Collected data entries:
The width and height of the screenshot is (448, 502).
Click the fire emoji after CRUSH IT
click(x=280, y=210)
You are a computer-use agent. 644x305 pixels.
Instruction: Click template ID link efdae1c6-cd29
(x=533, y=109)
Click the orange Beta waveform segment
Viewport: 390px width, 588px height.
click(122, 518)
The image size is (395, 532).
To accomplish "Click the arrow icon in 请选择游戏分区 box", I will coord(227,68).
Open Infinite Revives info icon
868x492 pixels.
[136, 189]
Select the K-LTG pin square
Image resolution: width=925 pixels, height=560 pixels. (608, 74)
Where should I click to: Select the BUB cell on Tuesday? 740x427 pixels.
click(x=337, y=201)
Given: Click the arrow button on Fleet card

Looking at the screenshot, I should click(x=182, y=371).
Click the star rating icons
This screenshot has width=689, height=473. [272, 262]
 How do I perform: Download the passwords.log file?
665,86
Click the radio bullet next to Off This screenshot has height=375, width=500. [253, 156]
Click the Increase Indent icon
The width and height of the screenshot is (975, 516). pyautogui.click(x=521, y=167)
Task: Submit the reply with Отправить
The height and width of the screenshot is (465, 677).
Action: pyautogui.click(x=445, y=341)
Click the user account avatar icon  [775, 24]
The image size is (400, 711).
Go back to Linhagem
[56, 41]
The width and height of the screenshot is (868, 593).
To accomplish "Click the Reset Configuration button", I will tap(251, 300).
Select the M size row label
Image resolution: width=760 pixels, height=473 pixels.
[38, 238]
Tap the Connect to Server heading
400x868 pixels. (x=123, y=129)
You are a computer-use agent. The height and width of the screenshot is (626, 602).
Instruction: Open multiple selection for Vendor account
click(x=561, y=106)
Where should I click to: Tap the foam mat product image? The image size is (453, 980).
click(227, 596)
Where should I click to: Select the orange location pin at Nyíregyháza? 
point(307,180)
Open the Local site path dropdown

Task objective:
Every entry above must be returned word for word.

Answer to the exercise:
The width and height of the screenshot is (448, 502).
Click the fire emoji after CRUSH IT
click(x=280, y=210)
You are a computer-use agent. 644x305 pixels.
Instruction: Click template ID link efdae1c6-cd29
(x=533, y=109)
Click the orange Beta waveform segment
Viewport: 390px width, 588px height.
click(122, 518)
The image size is (395, 532).
To accomplish "Click the arrow icon in 请选择游戏分区 box", I will coord(227,68).
Open Infinite Revives info icon
868x492 pixels.
[136, 189]
Select the K-LTG pin square
Image resolution: width=925 pixels, height=560 pixels. (608, 74)
Where should I click to: Select the BUB cell on Tuesday? 740x427 pixels.
click(x=337, y=201)
Given: Click the arrow button on Fleet card

Looking at the screenshot, I should click(x=182, y=371).
Click the star rating icons
This screenshot has width=689, height=473. [272, 262]
 How do I perform: Download the passwords.log file?
665,86
Click the radio bullet next to Off This screenshot has height=375, width=500. [253, 156]
Click the Increase Indent icon
The width and height of the screenshot is (975, 516). pyautogui.click(x=521, y=167)
Task: Submit the reply with Отправить
The height and width of the screenshot is (465, 677).
Action: pyautogui.click(x=445, y=341)
Click the user account avatar icon  [775, 24]
The image size is (400, 711).
Go back to Linhagem
[56, 41]
The width and height of the screenshot is (868, 593).
To accomplish "Click the Reset Configuration button", I will tap(251, 300).
Select the M size row label
Image resolution: width=760 pixels, height=473 pixels.
[38, 238]
Tap the Connect to Server heading
400x868 pixels. (x=123, y=129)
You are a computer-use agent. The height and width of the screenshot is (626, 602).
Instruction: Open multiple selection for Vendor account
click(x=561, y=106)
Where should I click to: Tap the foam mat product image? The image size is (453, 980).
click(227, 596)
Where should I click to: Select the orange location pin at Nyíregyháza? 
point(307,180)
Open the Local site path dropdown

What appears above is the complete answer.